La silla de ruedas

 

Pienso en una historia para contar y no sé por dónde comenzar. Y es que, digamos, no es lo que escribo a diario. No tiene ese toque de humor que a veces, oh tristeza, sólo yo entiendo. Ahora ya tengo un inicio y puedo escribir.

El hombre que camina por las calles no es común ante mi vista. Bueno, lo era hace un tiempo cuando lo veía caminar y decía: es sólo un hombre más cuya vida está próxima a terminar. Pero no. Una tarde, no recuerdo si era mayo o junio (a veces pierdo la noción del tiempo), lo miré, como siempre, caminar y empujar delante de sí una silla de ruedas sin nadie sentado en ella. Casi cae. Decidí ayudarlo. Me acerqué y le pregunté si necesitaba ayuda. Me miró serio, quizá un poco enojado –algunos viejos no quieren ayuda porque creen que los jóvenes los pensamos inútiles-, pero respondió sí. Caminamos dos cuadras sin hablar. Al fin dijo:

-Mi esposa, ¿sabe? Siempre salgo a pasearla. Le gusta ver las calles y fumar un cigarro. Hace tiempo ella salía sola, pero ahora no puede y yo la subo a la silla y caminamos juntos.
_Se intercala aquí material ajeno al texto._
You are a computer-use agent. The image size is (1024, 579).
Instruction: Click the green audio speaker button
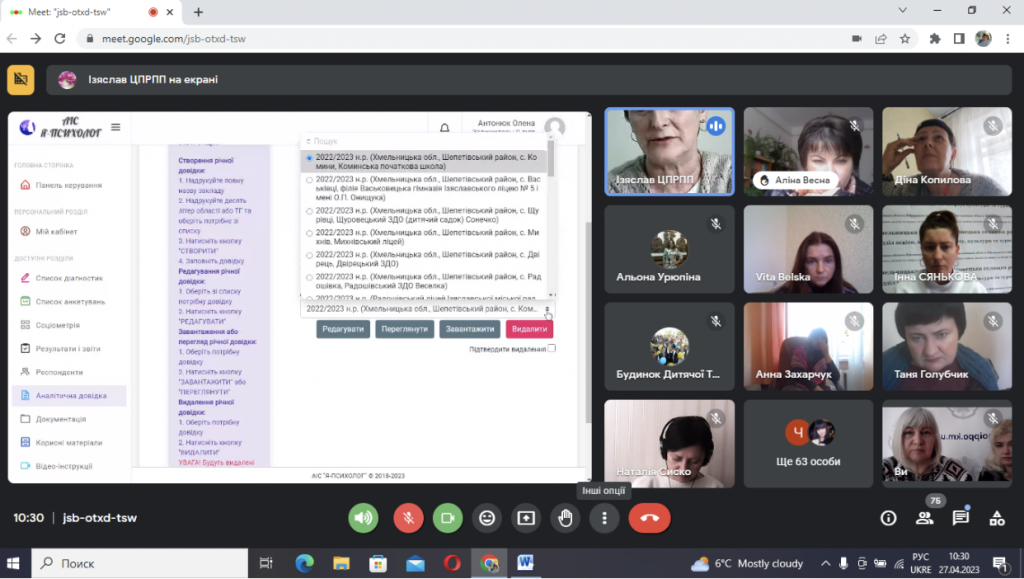[x=363, y=518]

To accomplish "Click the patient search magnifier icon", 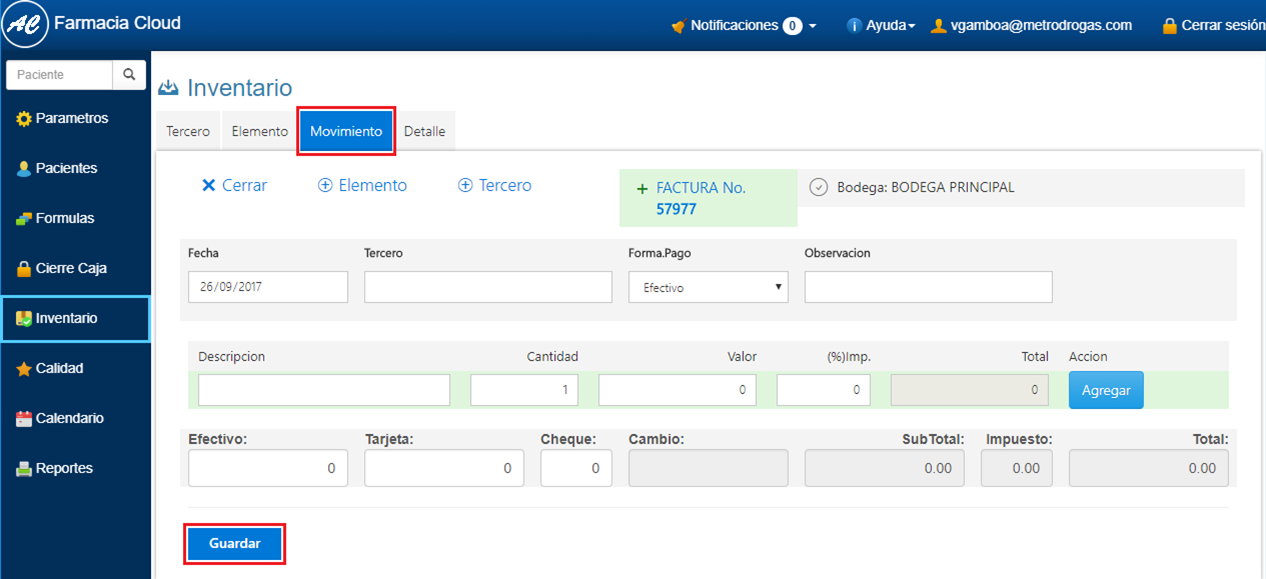I will coord(129,75).
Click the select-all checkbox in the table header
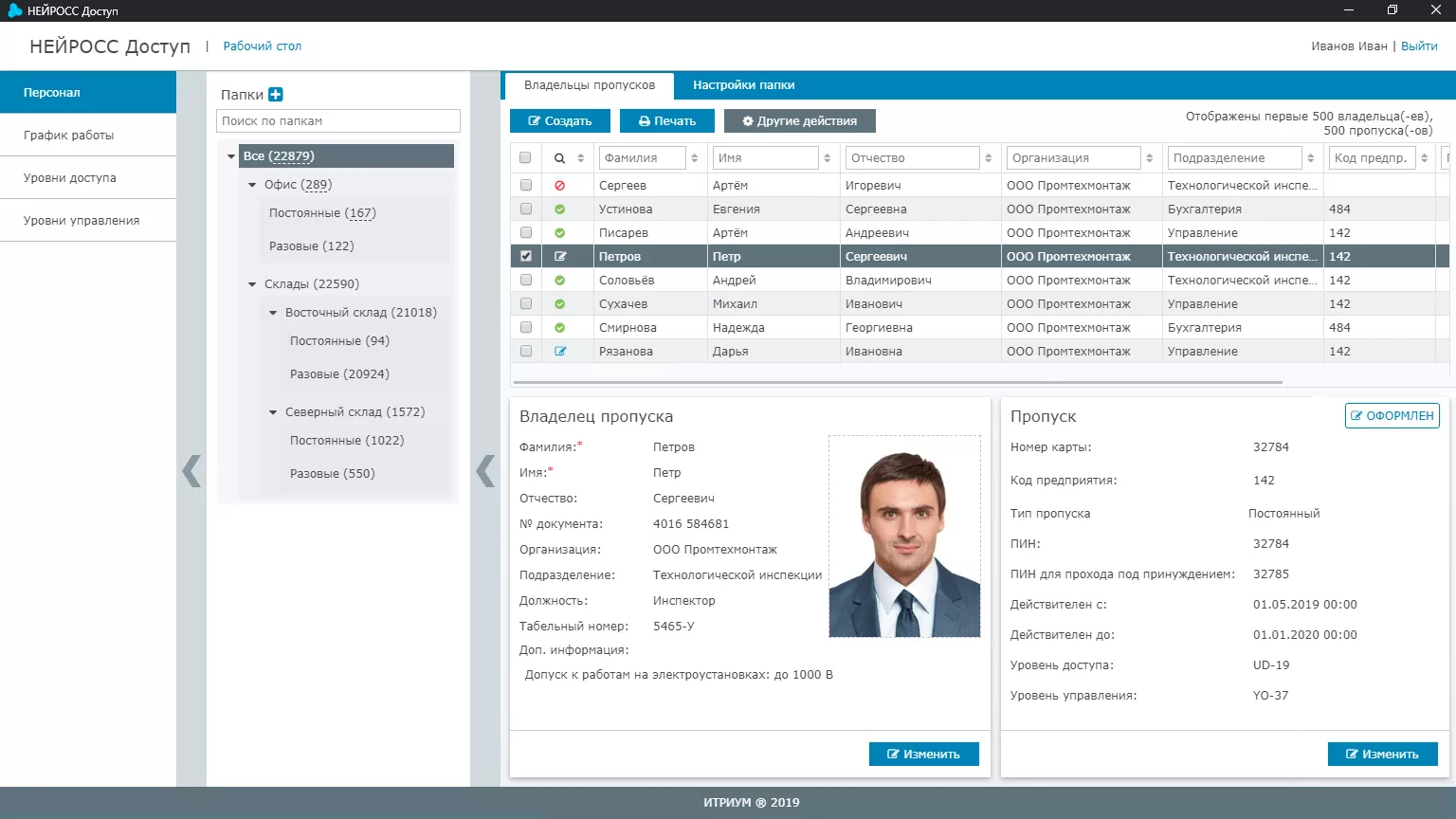This screenshot has height=819, width=1456. pos(526,157)
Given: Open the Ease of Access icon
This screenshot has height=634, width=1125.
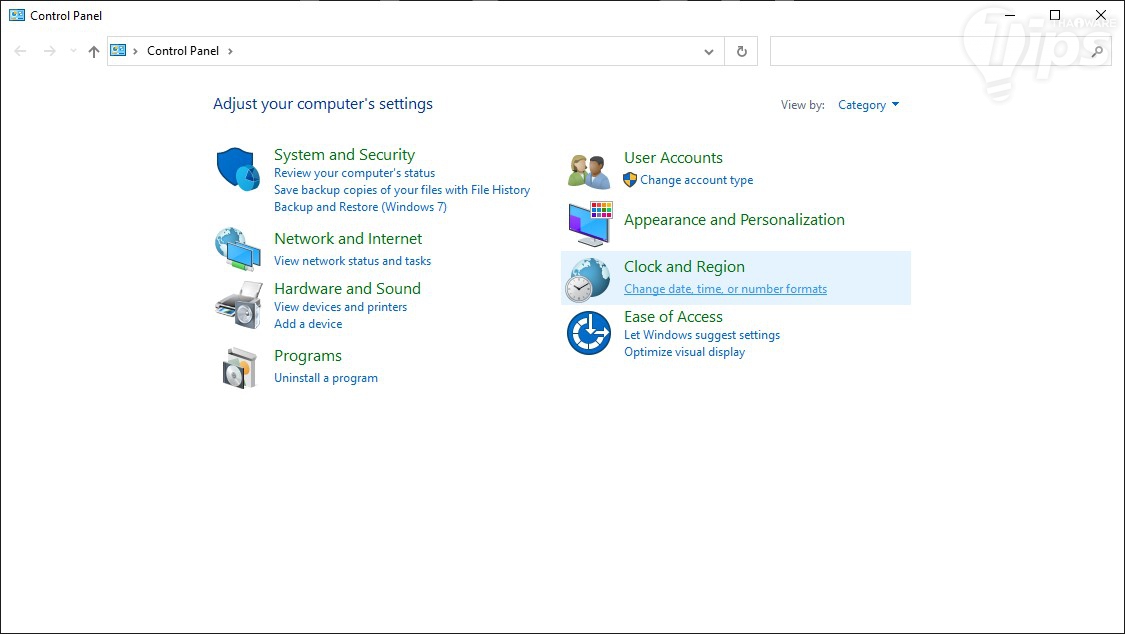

Todo era una especie de sueño. Su esposa nunca caminó, él la quiso siempre así, inválida. Fumaba mucho. Murió de cáncer.

-Una vez se enfermó grave, tosía mucho y casi se ahogaba. El doctor le dijo: señora, deje de fumar. Y ella, tan terca como yo, dijo que no. Y ahí la tienes, sentada en la silla, sigue fumando, desafiando a la vida. Moriremos juntos.

Ese es su sueño ahora, morir con el fantasma que pasea en la silla de ruedas, todas las tardes, todos los días del año. Y yo le ayudo a él a empujar, algunas veces, esa silla, y platico con su esposa.